A Angela Marsiaj, que escreve para o Blue Bus, escreveu uma pequena resenha hoje sobre o livro “Império a Deriva”, de Patrick Wicken, que conta um pouco da vinda da Família Real ao Rio de Janeiro, e sua estadia em nossas terras.

Eu também li este livro, e posso dizer que é ótimo. Concordo com a Angela, que as várias correntes de historiadores devem discordar de boas partes do livro, mas a narração é muito bem feita, o que torna o livro gostoso de ler.
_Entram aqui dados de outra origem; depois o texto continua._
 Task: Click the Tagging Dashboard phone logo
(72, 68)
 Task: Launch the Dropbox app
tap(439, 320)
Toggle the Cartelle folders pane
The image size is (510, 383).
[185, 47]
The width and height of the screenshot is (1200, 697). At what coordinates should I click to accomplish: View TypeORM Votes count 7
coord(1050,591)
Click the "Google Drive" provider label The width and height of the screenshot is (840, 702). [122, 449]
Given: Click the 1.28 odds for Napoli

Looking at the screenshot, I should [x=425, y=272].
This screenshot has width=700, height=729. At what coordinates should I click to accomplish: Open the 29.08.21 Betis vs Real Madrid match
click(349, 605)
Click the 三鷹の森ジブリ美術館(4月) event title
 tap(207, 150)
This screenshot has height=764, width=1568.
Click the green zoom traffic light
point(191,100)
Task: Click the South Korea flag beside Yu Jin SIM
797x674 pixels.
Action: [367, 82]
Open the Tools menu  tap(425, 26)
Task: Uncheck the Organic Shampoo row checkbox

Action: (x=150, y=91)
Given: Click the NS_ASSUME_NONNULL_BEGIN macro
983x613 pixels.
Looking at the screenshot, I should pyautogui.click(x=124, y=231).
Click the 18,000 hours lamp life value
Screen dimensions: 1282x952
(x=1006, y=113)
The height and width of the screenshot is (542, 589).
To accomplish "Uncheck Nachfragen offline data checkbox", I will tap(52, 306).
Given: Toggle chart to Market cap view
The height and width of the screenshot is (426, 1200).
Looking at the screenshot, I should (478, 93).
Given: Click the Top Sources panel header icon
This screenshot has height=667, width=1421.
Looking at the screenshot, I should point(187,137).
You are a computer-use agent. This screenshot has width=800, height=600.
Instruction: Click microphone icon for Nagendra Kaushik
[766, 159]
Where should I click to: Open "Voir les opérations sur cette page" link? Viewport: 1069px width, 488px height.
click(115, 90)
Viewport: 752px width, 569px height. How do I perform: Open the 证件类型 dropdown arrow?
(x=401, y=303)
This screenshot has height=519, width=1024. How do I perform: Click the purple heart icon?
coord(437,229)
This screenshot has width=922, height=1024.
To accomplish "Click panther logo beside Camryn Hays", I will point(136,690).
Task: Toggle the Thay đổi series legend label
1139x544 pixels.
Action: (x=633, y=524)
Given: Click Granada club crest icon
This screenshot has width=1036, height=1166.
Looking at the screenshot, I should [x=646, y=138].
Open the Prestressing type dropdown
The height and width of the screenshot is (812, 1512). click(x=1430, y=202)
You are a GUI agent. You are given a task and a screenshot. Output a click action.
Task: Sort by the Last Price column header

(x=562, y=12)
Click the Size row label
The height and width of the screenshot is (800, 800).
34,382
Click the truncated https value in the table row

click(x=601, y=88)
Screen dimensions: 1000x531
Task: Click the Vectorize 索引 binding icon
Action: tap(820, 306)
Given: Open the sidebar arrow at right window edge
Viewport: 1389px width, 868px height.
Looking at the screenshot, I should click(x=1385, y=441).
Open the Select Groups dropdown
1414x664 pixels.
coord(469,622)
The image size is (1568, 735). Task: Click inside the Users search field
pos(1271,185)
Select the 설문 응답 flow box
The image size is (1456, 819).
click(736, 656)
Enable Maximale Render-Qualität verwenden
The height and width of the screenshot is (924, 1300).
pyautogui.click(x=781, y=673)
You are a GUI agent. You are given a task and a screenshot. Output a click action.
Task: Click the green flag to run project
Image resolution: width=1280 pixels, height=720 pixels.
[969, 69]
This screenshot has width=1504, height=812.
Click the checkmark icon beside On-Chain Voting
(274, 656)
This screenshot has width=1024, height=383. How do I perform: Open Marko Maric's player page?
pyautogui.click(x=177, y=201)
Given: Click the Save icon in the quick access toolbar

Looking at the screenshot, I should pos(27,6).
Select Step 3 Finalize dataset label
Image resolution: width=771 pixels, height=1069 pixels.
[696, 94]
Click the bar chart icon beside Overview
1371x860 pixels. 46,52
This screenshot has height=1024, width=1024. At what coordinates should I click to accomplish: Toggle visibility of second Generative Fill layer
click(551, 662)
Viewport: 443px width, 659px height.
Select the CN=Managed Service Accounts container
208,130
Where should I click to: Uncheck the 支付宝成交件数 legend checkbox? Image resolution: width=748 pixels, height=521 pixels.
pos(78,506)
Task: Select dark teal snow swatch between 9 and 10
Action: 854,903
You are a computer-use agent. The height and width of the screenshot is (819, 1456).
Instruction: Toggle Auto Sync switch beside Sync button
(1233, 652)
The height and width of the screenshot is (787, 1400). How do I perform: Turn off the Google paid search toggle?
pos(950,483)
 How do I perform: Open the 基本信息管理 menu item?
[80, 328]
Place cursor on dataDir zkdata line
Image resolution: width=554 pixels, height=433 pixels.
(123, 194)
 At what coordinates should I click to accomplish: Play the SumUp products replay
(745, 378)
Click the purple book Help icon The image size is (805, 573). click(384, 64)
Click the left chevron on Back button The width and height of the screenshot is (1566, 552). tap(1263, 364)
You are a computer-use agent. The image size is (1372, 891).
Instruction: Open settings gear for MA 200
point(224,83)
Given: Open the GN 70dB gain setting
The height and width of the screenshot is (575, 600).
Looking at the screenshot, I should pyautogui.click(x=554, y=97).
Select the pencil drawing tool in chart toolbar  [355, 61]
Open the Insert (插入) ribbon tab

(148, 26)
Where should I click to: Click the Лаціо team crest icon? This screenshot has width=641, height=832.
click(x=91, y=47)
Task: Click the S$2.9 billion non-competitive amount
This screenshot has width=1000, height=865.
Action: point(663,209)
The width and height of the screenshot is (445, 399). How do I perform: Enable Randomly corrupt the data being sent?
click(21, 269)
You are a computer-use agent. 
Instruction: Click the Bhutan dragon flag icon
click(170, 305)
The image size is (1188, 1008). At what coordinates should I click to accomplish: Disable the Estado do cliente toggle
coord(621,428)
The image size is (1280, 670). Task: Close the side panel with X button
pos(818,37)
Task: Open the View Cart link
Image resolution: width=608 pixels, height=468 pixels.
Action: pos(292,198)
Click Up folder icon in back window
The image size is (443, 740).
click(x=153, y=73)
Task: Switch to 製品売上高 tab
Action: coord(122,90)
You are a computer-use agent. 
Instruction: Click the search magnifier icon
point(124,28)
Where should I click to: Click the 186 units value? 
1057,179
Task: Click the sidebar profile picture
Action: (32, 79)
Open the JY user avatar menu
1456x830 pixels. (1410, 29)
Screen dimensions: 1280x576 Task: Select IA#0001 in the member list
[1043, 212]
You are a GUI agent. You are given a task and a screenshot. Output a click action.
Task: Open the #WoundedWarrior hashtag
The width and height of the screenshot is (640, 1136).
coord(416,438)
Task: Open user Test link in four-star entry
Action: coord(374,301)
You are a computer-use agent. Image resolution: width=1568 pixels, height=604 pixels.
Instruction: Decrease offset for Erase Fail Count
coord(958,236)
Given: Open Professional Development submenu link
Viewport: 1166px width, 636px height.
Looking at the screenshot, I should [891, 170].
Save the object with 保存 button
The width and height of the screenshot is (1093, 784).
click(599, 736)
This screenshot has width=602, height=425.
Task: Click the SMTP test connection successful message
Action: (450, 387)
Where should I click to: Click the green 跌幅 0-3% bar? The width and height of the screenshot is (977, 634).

E como ano que vem se completa 200 anos da Chegada da Família Real ao Rio de Janeiro, é uma boa idéia estar a par do assunto, seja para assistir o desfile das escolas de samba de 2008, ou para um papo de bar, já que a Prefeitura do Rio está investindo nesta comemmoração, e a cidade estará no clima deste aniversário.

Abaixo trechos da resenha de Marsiaj, mas leia o artigo completo.

Se voce tem aversao ao tema por causa das aulas de História do Brasil (ou pior, de Educaçao Moral e Cívica), nao desista. Se fica um pouco cansado do tom de farsa do filme de Carla Camurati, idem. Sem ideologizar, Wilken constrói um relato histórico de ambientaçao tao forte que parece filme, mas daqueles bem realistas. Nao sei o que diriam os historiadores das várias correntes, mas foi minha diversao nos 3 dias da semana passada em que fiquei fora de combate, com gripe.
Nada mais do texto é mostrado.